(本文抜粋)
Puzzle DE Go! は、パズルを題材に Go 言語でプログラミングを楽しみましょう、というお気楽なページです。どのプログラミング言語でもそうですが、上達の秘訣は実際にプログラムを作って、その動作を確認してみることです。ところが、いざとなると「さて、何を作ろうか?」と困ってしまう方も多いのではないでしょうか。
このようなときにぴったりな題材が「パズルの解法」です。なんといっても、実際にパズルが解けたときの喜びはとても大きく、プログラムを作る意欲をかきたててくれます。そして、解を求めるだけではなく、実行時間を短縮するためにプログラムを改良するのです。これがパズルプログラミングの醍醐味といってもいいでしょう。
簡単なパズルは力任せでも解くことができますが、少し複雑なパズルになると力任せでは時間がかかってしまいます。ところが、パズルの性質や特徴を見極めてプログラムを作ると、実行時間を劇的に短縮できる場合があります。プログラミングに興味をお持ちの方は、ぜひパズルの解法にも挑戦してみてください。
今回は「経路の探索」を例題に、パズルを解くのに必要となる基本的なデータ構造とアルゴリズムについて説明します。
まず最初に「グラフ (graph) 」というデータ構造を説明します。一般にグラフというと、 円グラフや折れ線グラフといった図表を思い出す人が多いと思います。数学の「グラフ理論」では、いくつかの点とそれを結ぶ線でできた図形を「グラフ」といいます。次の図を見てください。
頂点 辺 ↓ ↓ ●─────────● │ │ │ │ │ │ ●─────────● 図 : グラフの例
上図に示すように、グラフは点とそれを接続する線から構成されています。点のことを「頂点 (vertex) 」や「節点 (node) 」と呼び、線のことを「辺 (edge) 」や「弧 (arc) 」と呼びます。グラフには 2 種類あって、辺に向きの無いグラフを「無向グラフ」といい、辺に向きがあるグラフを「有向グラフ」といいます。有向グラフは一方通行の道と考えればいいでしょう。 次の図を見てください。
(1) A──────────→B 有向グラフ (2) A←─────────→B 無向グラフ 図 : 有向グラフと無向グラフ
たとえば、図 (1) では A 地点から B 地点へ行くことができますが、一方通行のため B 地点から A 地点に戻ることはできません。これが有効グラフです。(2) の無効グラフでは、A 地点から B 地点へ行くことができるし、逆に B 地点から A 地点に戻ることもできます。
データ間のさまざまな関係を表す場合、グラフはとても役に立ちます。たとえば、下図のように経路をグラフで表すことができます。
B───D───F /│ │ A │ │ \│ │ C───E───G 図 : 経路図
上図ではアルファベットで頂点を表しています。この例では経路をグラフで表していますが、このほかにもいろいろな問題をグラフで表現することができます。

(設定課題)
A) 経路探索の解説文について、次の問いに答えてください。
(i) プログラミング上達の秘訣は何とされていますか。
(ii) 辺に向きがあるグラフは何と呼ばれますか。
(iii) 今回の例題として取り上げられているのは何ですか。
B) 経路探索の解説文を、最後の文に続けて書き進めてください。

(提供データ)
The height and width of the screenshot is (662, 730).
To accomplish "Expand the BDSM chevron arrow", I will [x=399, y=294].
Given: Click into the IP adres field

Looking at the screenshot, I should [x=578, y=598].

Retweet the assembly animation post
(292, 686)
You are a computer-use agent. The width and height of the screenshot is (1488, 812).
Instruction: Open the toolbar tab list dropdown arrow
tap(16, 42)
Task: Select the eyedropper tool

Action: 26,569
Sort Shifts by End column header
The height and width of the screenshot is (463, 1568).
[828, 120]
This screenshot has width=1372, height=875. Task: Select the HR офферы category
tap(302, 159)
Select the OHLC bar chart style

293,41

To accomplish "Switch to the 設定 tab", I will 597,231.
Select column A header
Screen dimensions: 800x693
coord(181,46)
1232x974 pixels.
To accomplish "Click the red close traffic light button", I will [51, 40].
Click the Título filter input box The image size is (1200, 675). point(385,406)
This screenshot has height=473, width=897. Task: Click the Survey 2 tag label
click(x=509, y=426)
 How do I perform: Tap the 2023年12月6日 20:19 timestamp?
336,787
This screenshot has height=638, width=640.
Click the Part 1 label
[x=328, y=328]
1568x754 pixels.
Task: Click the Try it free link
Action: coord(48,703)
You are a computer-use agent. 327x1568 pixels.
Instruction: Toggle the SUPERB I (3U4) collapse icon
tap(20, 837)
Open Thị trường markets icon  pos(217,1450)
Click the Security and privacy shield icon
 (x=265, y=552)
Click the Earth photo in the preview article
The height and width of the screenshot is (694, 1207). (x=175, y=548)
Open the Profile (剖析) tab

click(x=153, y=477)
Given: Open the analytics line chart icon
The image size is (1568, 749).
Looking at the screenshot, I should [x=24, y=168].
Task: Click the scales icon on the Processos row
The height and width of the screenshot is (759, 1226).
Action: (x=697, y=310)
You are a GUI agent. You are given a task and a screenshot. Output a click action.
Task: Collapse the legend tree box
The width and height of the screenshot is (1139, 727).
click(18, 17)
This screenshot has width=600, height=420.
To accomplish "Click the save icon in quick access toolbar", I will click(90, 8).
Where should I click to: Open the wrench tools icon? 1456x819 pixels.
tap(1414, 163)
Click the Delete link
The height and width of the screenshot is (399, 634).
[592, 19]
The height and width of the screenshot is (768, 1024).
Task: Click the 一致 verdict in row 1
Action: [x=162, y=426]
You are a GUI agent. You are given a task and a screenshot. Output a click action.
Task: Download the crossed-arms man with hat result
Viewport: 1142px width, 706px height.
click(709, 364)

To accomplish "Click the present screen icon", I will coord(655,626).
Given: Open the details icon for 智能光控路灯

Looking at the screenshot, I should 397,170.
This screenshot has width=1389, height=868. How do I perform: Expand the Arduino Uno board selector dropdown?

(最終結果)
A)
(i) 実際にプログラムを作って、その動作を確認してみること
(ii) 有向グラフ
(iii) 経路の探索

B)
グラフをプログラムする場合、よく使われる方法に「隣接行列」と「隣接リスト」があります。隣接行列は 2 次元配列で頂点の連結を表す方法です。頂点が N 個ある場合、隣接行列は N 行 N 列の行列で表すことができます。経路図を隣接行列で表すと次のようになります。
│A B C D E F G ─┼─────── A│0 1 1 0 0 0 0 B│1 0 1 1 0 0 0 C│1 1 0 0 1 0 0 D│0 1 0 0 1 1 0 E│0 0 1 1 0 0 1 F│0 0 0 1 0 0 0 G│0 0 0 0 1 0 0 図 : 隣接行列
A に接続している頂点は B と C なので、A 行の B と C に 1 をセットし、接続していない頂点には 0 をセットします。経路が一方通行ではない無向グラフの場合は、A 列の B と C にも 1 がセットされます。これを Go 言語でプログラムすると、次のようになります。
リスト : 隣接行列 var adjacent = [][]int{ {0, 1, 1, 0, 0, 0, 0}, // A {1, 0, 1, 1, 0, 0, 0}, // B {1, 1, 0, 0, 1, 0, 0}, // C {0, 1, 0, 0, 1, 1, 0}, // D {0, 0, 1, 1, 0, 0, 1}, // E {0, 0, 0, 1, 0, 0, 0}, // F {0, 0, 0, 0, 1, 0, 0}, // G }
頂点 A から G を数値 0 から 6 に対応させるところがポイントです。隣接行列は 2 次元配列 (Go 言語ではスライスのスライス) で表します。
隣接行列の欠点は、辺の数が少ない場合でも N 行 N 列の行列が必要になることです。つまり、ほとんどの要素が 0 になってしまい、メモリを浪費してしまうのです。この欠点を補う方法に隣接リストがあります。これはつながっている頂点を格納する方法です。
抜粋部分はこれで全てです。